First of all, the source code is manually declaring the “Special Feature Registers” (SFR) for the device. In this case I don’t really understand the point, since all of the declared registers are part of the base 8051 architecture, and would be already declared by any of the model-specific header files that SDCC provides. While the STC89 does have a number of registers that are not found otherwise, none of those are used here. In my code I ended up importing at89x52.h, which is meant for the Atmel (now Microchip) AT89 series, which is the closest header I found for the STC89. I have since filed a patch with a header written based on other headers and the datasheet.

Side note: the datasheet is impressive in the matter of detail. It includes everything you may want to know, including the full ISA description, and a number of example cases.

Once you have the proper definition of headers, you can also avoid a lot of binary flag logic — the most important registers on the 8051 chips are bit-addressable, and so you don’t need to remember how many bits you need to shift around for you to set the correct flag to enable interrupts. And while you may be worrying that using the bit-addressed register would be slower: no, as long as you’re changing fewer than three bits on a register at a time, setting them with the bit-addressed variant is the same or faster. In the case of this demo, the original code uses two orl instructions, each taking 2 cycles, to set three bits total — using the setb instruction, it’s only going to take 3 cycles.

Once you use the correct header (either my contributed stc89c51rc.h, the at89x52.h, or even the very generic 8052.h), you have access to other older-than-thirty-years features that weren’t part of the original 8051, but were part of the subsequent 8052, which both the STC89 and AT89 series derive off. One of these features, as even Wikipedia knows, is a third 16-bit timer. This is important to the demo, since it’s effectively just an example of setting up a timer to “[set] up and using an accurate timer”.

Indeed, the code is fairly complicated, as it configures the timer both in main() and in the interrupt handler clockinc(). The reason for that is that Timer 0 is configured in “Mode 0”: the timer register is configured as 13-bit (with the word TH0, TL0), its rollover causes an interrupt, but you need to reload the timer afterwards. The reason for that is that you need more than 8 bit to set the timer to fire at 1kHz (once every millisecond), and while Timer 0 supports “automatic reload”, it only supports 8-bit reload values — since it’s using TH0 for the reload value.

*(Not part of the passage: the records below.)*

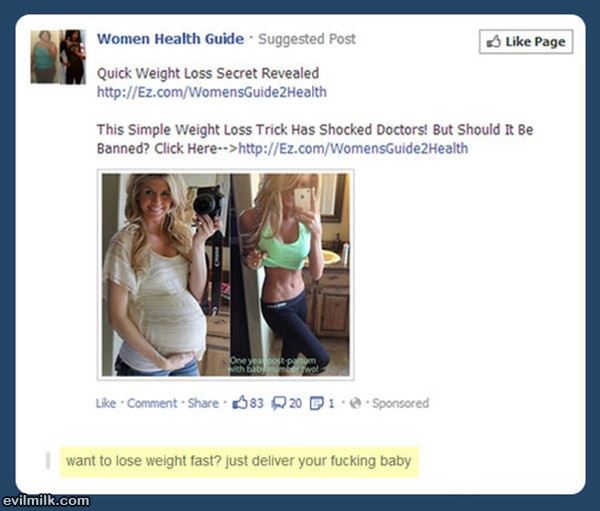Click the evilmilk.com watermark

coord(46,500)
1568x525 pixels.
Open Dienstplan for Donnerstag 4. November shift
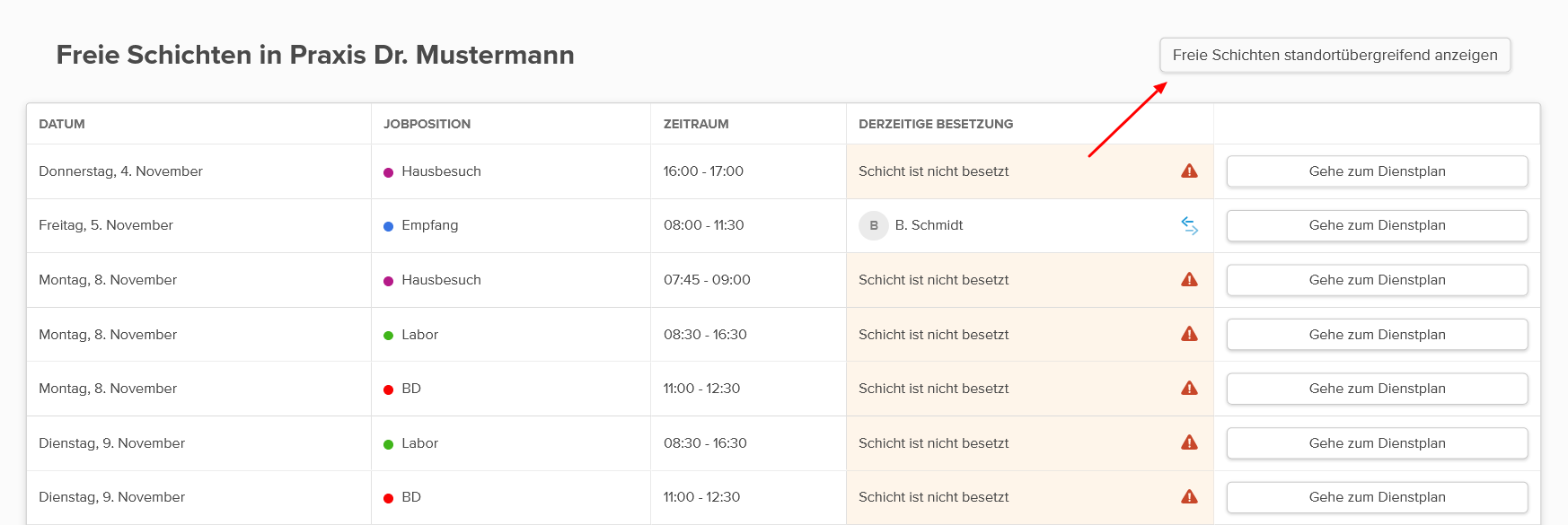click(1377, 171)
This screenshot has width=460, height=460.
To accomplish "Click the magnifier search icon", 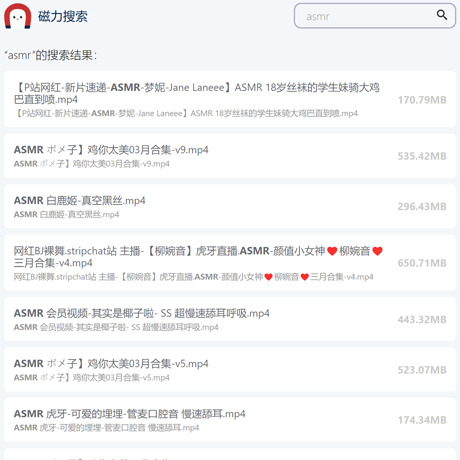I will [442, 15].

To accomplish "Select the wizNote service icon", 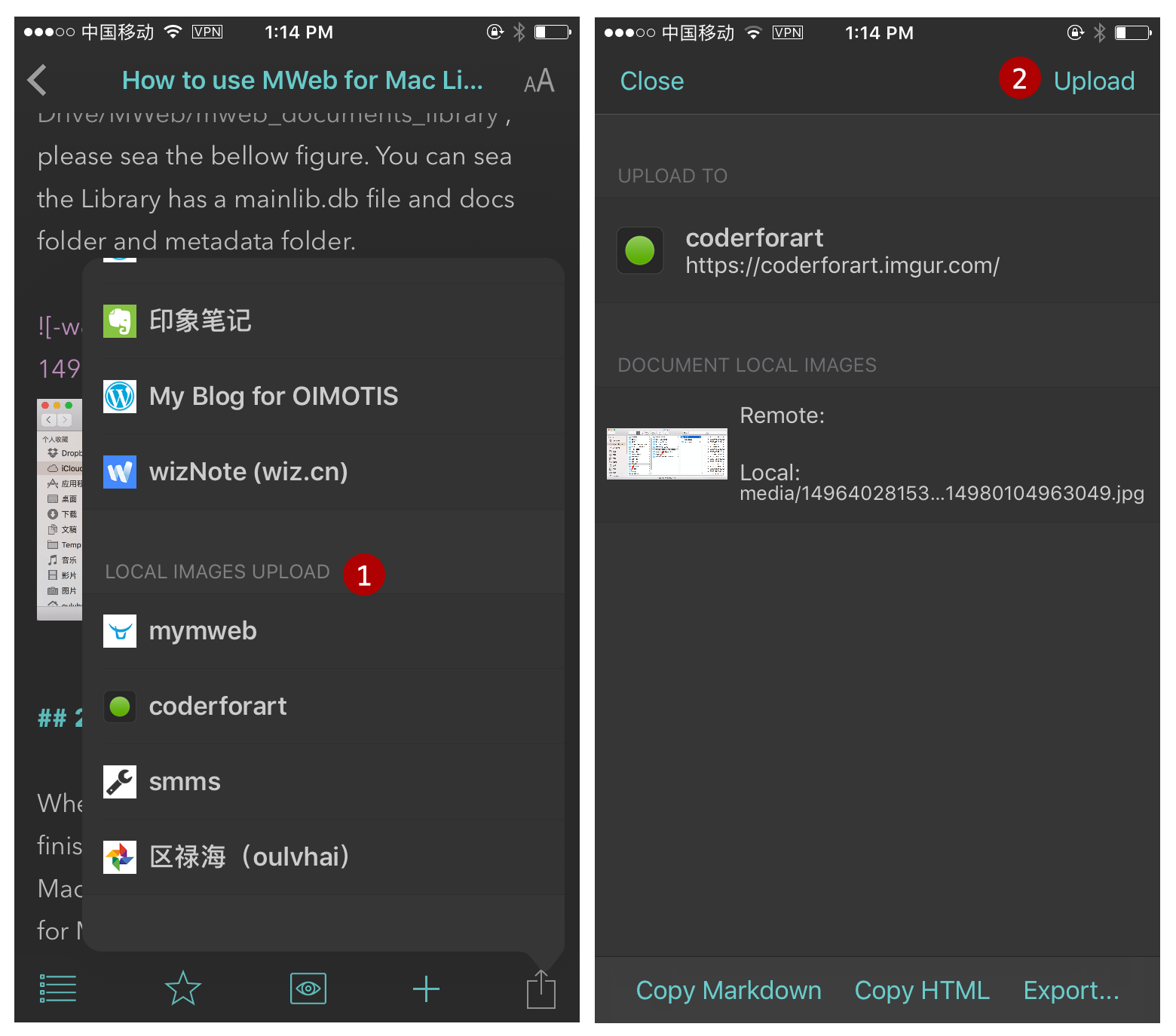I will (x=120, y=471).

8052 derivative support a third timer (Timer 2), which is 16-bit, rather than 8- or 13-bit. And it supports auto-reload at 16-bit through RCAP2H, RCAP2L. The only other complication is that unlike Timer 0 and Timer 1, you need to manually “disarm” the interrupt flag (TF2), but that’s still a lot less code.

I found the right way to solve this problem on Google Books, on a book that does not appear to have an ebook edition, and that does not seem to be in print at all. The end result is the following, modified demo.

// Source code under CC0 1.0
#include <stdbool.h>
#include <mcs51/8052.h>

volatile unsigned long int clocktime;
volatile bool clockupdate;

void clockinc(void) __interrupt(5)
{
        TF2 = 0;  // disarm interrupt flag.
	clocktime++;
	clockupdate = true;
}

unsigned long int clock(void)
{
	unsigned long int ctmp;

	do
	{
		clockupdate = false;
		ctmp = clocktime;
	} while (clockupdate);
	
	return(ctmp);
}

void main(void)
{
	// Configure timer for 11.0592 Mhz default SYSCLK
	// 1000 ticks per second
	TH2 = (65536 - 922) >> 8;
	TL2 = (65536 - 922) & 0xFF;
        RCAP2H = (65536 - 922) >> 8;
        RCAP2L = (65536 - 922) & 0xFF;
	
        TF2 = 0;
        ET2 = 1;
        EA = 1;
        TR2 = 1; // Start timer

	for(;;)
		P3 = ~(clock() / 1000) & 0x03;
}

I can only expect that this demo was just written long enough ago that the author forgot to update it, because… the author is an SDCC developer, and refers to his own papers working on it at the bottom of the demo.

A Very Conservative Compiler

Speaking of the compiler itself, I had no idea of what a mess I would get myself into by using it. Turns out that despite the fact that this is de-facto the only opensource embedded compiler people can use for the 8051, it is not a very good compiler.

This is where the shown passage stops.